**What you are asked to do**
Reproduce the listing below line for line, leaving every character unchanged.

**Dataset content**
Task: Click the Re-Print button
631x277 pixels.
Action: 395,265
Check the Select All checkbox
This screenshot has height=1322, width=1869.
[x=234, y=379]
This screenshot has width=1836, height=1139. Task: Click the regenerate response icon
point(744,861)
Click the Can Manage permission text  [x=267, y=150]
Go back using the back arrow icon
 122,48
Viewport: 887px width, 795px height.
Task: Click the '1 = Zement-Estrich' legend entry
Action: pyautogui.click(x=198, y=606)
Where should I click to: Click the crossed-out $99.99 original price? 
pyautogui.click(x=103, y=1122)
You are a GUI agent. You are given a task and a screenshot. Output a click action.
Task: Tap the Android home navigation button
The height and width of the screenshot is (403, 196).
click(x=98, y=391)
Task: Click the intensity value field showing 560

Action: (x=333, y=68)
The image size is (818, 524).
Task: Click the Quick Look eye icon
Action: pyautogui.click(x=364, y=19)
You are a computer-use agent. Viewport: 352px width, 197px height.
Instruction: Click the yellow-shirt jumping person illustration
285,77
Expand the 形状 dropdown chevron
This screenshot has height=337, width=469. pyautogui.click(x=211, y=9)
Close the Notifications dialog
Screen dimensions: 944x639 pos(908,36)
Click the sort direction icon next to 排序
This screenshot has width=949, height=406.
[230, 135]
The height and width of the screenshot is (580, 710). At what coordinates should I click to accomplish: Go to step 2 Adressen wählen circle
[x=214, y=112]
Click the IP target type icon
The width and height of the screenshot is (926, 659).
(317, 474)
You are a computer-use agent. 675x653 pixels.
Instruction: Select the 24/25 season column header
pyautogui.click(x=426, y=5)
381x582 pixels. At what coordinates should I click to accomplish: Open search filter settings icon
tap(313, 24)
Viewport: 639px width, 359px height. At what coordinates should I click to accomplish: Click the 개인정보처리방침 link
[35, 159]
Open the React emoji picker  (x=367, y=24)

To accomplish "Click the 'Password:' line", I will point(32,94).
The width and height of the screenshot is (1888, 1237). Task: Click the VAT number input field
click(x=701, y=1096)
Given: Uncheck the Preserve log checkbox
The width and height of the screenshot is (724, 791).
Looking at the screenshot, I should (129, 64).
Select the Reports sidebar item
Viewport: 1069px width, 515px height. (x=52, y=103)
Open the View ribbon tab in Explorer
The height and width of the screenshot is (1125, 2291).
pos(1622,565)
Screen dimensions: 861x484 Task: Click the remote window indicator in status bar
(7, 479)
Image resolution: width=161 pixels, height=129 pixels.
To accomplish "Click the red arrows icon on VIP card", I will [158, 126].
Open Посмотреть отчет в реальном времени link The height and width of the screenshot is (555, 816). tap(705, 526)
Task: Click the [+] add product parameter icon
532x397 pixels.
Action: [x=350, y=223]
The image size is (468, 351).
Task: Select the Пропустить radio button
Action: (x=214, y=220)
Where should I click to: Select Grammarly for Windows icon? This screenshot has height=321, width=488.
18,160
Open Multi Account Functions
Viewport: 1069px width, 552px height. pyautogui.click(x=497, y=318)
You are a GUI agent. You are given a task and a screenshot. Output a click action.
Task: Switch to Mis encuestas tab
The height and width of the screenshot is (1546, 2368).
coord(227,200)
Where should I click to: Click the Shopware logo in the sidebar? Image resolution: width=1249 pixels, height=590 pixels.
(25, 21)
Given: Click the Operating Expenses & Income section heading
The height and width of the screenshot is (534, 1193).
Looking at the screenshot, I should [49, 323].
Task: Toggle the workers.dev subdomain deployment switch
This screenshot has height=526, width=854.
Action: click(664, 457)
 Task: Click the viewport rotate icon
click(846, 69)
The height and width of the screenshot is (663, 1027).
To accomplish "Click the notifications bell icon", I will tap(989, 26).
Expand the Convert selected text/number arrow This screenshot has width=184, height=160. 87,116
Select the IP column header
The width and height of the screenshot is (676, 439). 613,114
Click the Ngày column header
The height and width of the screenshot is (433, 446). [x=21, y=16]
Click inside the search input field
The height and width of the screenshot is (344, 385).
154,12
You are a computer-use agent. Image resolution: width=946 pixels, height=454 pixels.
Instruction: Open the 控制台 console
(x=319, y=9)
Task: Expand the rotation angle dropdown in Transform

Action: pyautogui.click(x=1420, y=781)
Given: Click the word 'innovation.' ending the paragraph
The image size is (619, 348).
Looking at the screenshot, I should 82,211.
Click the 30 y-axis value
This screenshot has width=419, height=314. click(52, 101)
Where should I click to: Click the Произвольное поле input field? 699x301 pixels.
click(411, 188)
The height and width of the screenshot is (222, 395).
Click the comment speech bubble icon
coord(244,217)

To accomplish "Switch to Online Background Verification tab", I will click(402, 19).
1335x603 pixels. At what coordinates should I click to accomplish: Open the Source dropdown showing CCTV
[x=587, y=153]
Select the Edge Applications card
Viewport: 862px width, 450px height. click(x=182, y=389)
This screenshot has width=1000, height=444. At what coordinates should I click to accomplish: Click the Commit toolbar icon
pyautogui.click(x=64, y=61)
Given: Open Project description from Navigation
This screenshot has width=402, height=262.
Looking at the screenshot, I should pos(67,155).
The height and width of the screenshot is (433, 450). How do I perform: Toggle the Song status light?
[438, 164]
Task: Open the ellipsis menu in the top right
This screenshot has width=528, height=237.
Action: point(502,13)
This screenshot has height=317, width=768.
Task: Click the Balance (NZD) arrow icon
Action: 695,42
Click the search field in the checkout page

**Exercise response**
Task: Click the Re-Print button
631x277 pixels.
Action: 395,265
Check the Select All checkbox
This screenshot has height=1322, width=1869.
[x=234, y=379]
This screenshot has width=1836, height=1139. Task: Click the regenerate response icon
point(744,861)
Click the Can Manage permission text  [x=267, y=150]
Go back using the back arrow icon
 122,48
Viewport: 887px width, 795px height.
Task: Click the '1 = Zement-Estrich' legend entry
Action: pyautogui.click(x=198, y=606)
Where should I click to: Click the crossed-out $99.99 original price? 
pyautogui.click(x=103, y=1122)
You are a GUI agent. You are given a task and a screenshot. Output a click action.
Task: Tap the Android home navigation button
The height and width of the screenshot is (403, 196).
click(x=98, y=391)
Task: Click the intensity value field showing 560

Action: (x=333, y=68)
The image size is (818, 524).
Task: Click the Quick Look eye icon
Action: pyautogui.click(x=364, y=19)
You are a computer-use agent. Viewport: 352px width, 197px height.
Instruction: Click the yellow-shirt jumping person illustration
285,77
Expand the 形状 dropdown chevron
This screenshot has height=337, width=469. pyautogui.click(x=211, y=9)
Close the Notifications dialog
Screen dimensions: 944x639 pos(908,36)
Click the sort direction icon next to 排序
This screenshot has width=949, height=406.
[230, 135]
The height and width of the screenshot is (580, 710). At what coordinates should I click to accomplish: Go to step 2 Adressen wählen circle
[x=214, y=112]
Click the IP target type icon
The width and height of the screenshot is (926, 659).
(317, 474)
You are a computer-use agent. 675x653 pixels.
Instruction: Select the 24/25 season column header
pyautogui.click(x=426, y=5)
381x582 pixels. At what coordinates should I click to accomplish: Open search filter settings icon
tap(313, 24)
Viewport: 639px width, 359px height. At what coordinates should I click to accomplish: Click the 개인정보처리방침 link
[35, 159]
Open the React emoji picker  (x=367, y=24)

To accomplish "Click the 'Password:' line", I will point(32,94).
The width and height of the screenshot is (1888, 1237). Task: Click the VAT number input field
click(x=701, y=1096)
Given: Uncheck the Preserve log checkbox
The width and height of the screenshot is (724, 791).
Looking at the screenshot, I should (129, 64).
Select the Reports sidebar item
Viewport: 1069px width, 515px height. (x=52, y=103)
Open the View ribbon tab in Explorer
The height and width of the screenshot is (1125, 2291).
pos(1622,565)
Screen dimensions: 861x484 Task: Click the remote window indicator in status bar
(7, 479)
Image resolution: width=161 pixels, height=129 pixels.
To accomplish "Click the red arrows icon on VIP card", I will [158, 126].
Open Посмотреть отчет в реальном времени link The height and width of the screenshot is (555, 816). tap(705, 526)
Task: Click the [+] add product parameter icon
532x397 pixels.
Action: [x=350, y=223]
The image size is (468, 351).
Task: Select the Пропустить radio button
Action: (x=214, y=220)
Where should I click to: Select Grammarly for Windows icon? This screenshot has height=321, width=488.
18,160
Open Multi Account Functions
Viewport: 1069px width, 552px height. pyautogui.click(x=497, y=318)
You are a GUI agent. You are given a task and a screenshot. Output a click action.
Task: Switch to Mis encuestas tab
The height and width of the screenshot is (1546, 2368).
coord(227,200)
Where should I click to: Click the Shopware logo in the sidebar? Image resolution: width=1249 pixels, height=590 pixels.
(25, 21)
Given: Click the Operating Expenses & Income section heading
The height and width of the screenshot is (534, 1193).
Looking at the screenshot, I should [49, 323].
Task: Toggle the workers.dev subdomain deployment switch
This screenshot has height=526, width=854.
Action: click(664, 457)
 Task: Click the viewport rotate icon
click(846, 69)
The height and width of the screenshot is (663, 1027).
To accomplish "Click the notifications bell icon", I will tap(989, 26).
Expand the Convert selected text/number arrow This screenshot has width=184, height=160. 87,116
Select the IP column header
The width and height of the screenshot is (676, 439). 613,114
Click the Ngày column header
The height and width of the screenshot is (433, 446). [x=21, y=16]
Click inside the search input field
The height and width of the screenshot is (344, 385).
154,12
You are a computer-use agent. Image resolution: width=946 pixels, height=454 pixels.
Instruction: Open the 控制台 console
(x=319, y=9)
Task: Expand the rotation angle dropdown in Transform

Action: pyautogui.click(x=1420, y=781)
Given: Click the word 'innovation.' ending the paragraph
The image size is (619, 348).
Looking at the screenshot, I should 82,211.
Click the 30 y-axis value
This screenshot has width=419, height=314. click(52, 101)
Where should I click to: Click the Произвольное поле input field? 699x301 pixels.
click(411, 188)
The height and width of the screenshot is (222, 395).
Click the comment speech bubble icon
coord(244,217)

To accomplish "Switch to Online Background Verification tab", I will click(402, 19).
1335x603 pixels. At what coordinates should I click to accomplish: Open the Source dropdown showing CCTV
[x=587, y=153]
Select the Edge Applications card
Viewport: 862px width, 450px height. click(x=182, y=389)
This screenshot has width=1000, height=444. At what coordinates should I click to accomplish: Click the Commit toolbar icon
pyautogui.click(x=64, y=61)
Given: Open Project description from Navigation
This screenshot has width=402, height=262.
Looking at the screenshot, I should pos(67,155).
The height and width of the screenshot is (433, 450). How do I perform: Toggle the Song status light?
[438, 164]
Task: Open the ellipsis menu in the top right
This screenshot has width=528, height=237.
Action: point(502,13)
This screenshot has height=317, width=768.
Task: Click the Balance (NZD) arrow icon
Action: 695,42
Click the search field in the checkout page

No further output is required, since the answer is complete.